Julie Lambert, Paris, France
September 6, 2020
Are you there yet? You’ve given it some thought and you’re ready to take the plunge to bring a little rabbit into your life? Congratulations, you are sure to have a wonderful time in his company. But before that, there is one more point to deal with: Where to go to adopt a rabbit. Of course, there is the easy option of going to your nearest pet shop, which is Truff**lt, Ani**lis or Max**oo, not to name them. Although this solution is relatively practical, I absolutely do not recommend it for reasons of my own.
Pinpin is a pet shop rabbit.
Photographed by Vincent Ribet.
01 – A rabbit in a pet shop
Even though for many people the pet store is the easy way out, including myself since I bought PinPin in a pet store, I absolutely do not recommend this option. Most pet stores provide their animals with miserable living conditions. Rabbits are too often crammed into small cages. The caretakers or rather salesmen have very little time to give the animals, thus not creating the right conditions for their development.
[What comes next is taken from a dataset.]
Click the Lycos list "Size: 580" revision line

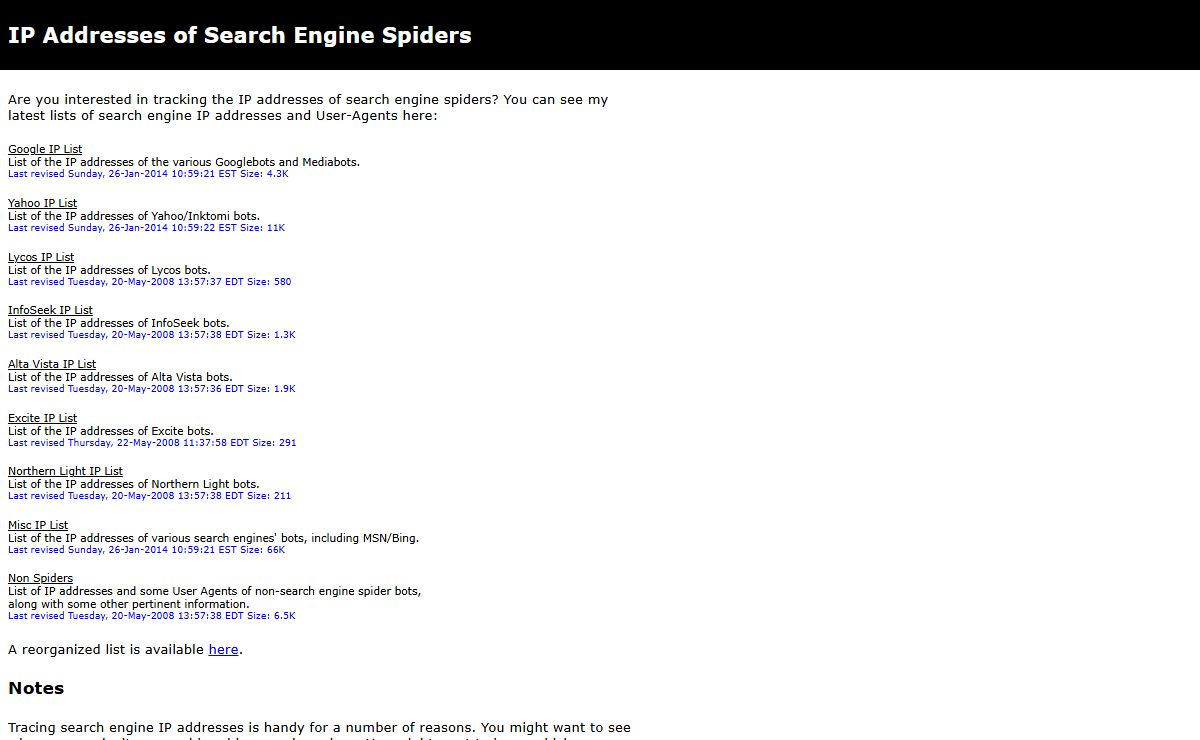tap(150, 282)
If you go there, you will quickly notice that the cages are usually strewn with litter, soiled by excrement and urine. The animals are not treated against parasites and sometimes even carry diseases. This says a lot about the competence of the sellers. Moreover, as they are not used to human hands, the animals that come out of them can be very fearful. The origin of the animals is also very unclear, often from Eastern Europe, from breeders who prefer profit to animal condition. Of course this very clear-cut opinion only concerns me, and if you are sure and have full confidence in your pet shop nothing prevents you from adopting from them.
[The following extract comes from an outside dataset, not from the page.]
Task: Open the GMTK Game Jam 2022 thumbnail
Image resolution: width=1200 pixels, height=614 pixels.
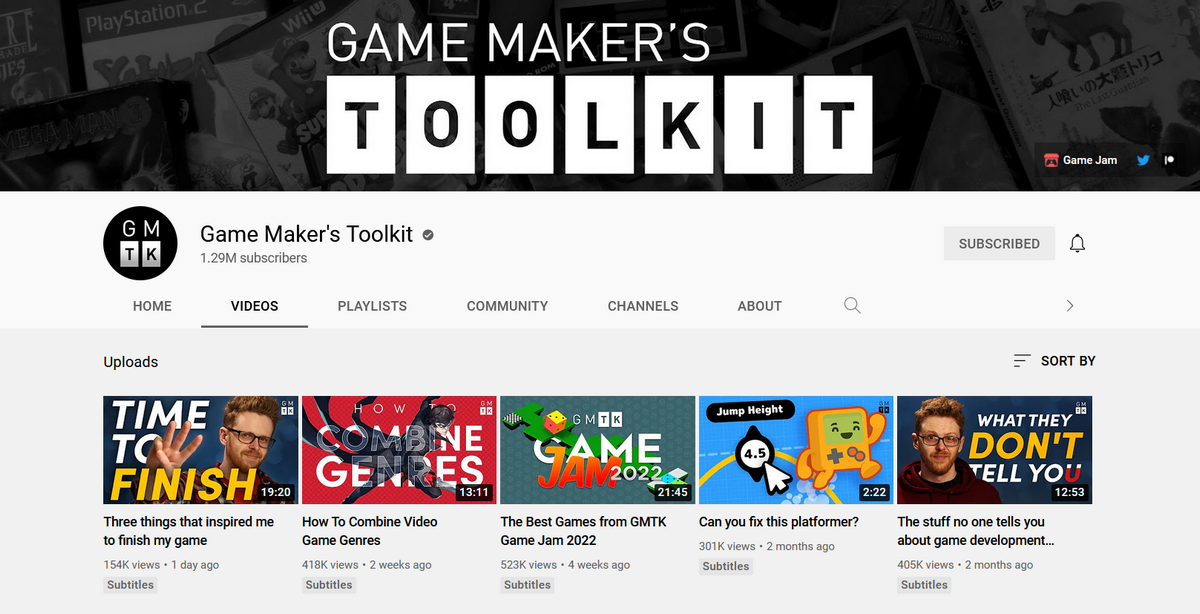Action: click(597, 449)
For my part, I think that the ideal, depending on where you live and what you are looking for, is to adopt in a refuge or with a breeder.
02 – A rabbit in a shelter
Adopting an animal in a refuge is above all about saving an animal. Shelters welcome and rescue found, mistreated or abandoned animals. Too many rabbits end up in shelters after being abandoned by masters who did not take the necessary time to think about it before adoption. This leads to a very large influx of rabbits into these organisations, which unfortunately have to carry out euthanasia due to lack of space. Going to a refuge is therefore to allow an animal to live but also to find a home in which it can flourish. Another advantage is that rabbits from shelters or associations are vaccinated, sterilised and sometimes educated. I can therefore only encourage you to contact your nearest HSUS or other specialised associations.
Pipine is a rabbit from a small breeding farm.
Photographed by Vincent Ribet.
03 – A rabbit at a breeder’s
The last solution is to adopt a small breeder. Small breeders of dwarf rabbits are often enthusiasts who work in this job in their spare time. They can give you a ton of advice in addition to their passion for these animals. However, beware of rather large breeders who do not love rabbits but only profit. The best way to get an idea is to contact the breeder, talk to him and of course go directly to the farm to observe the treatment reserved for small animals.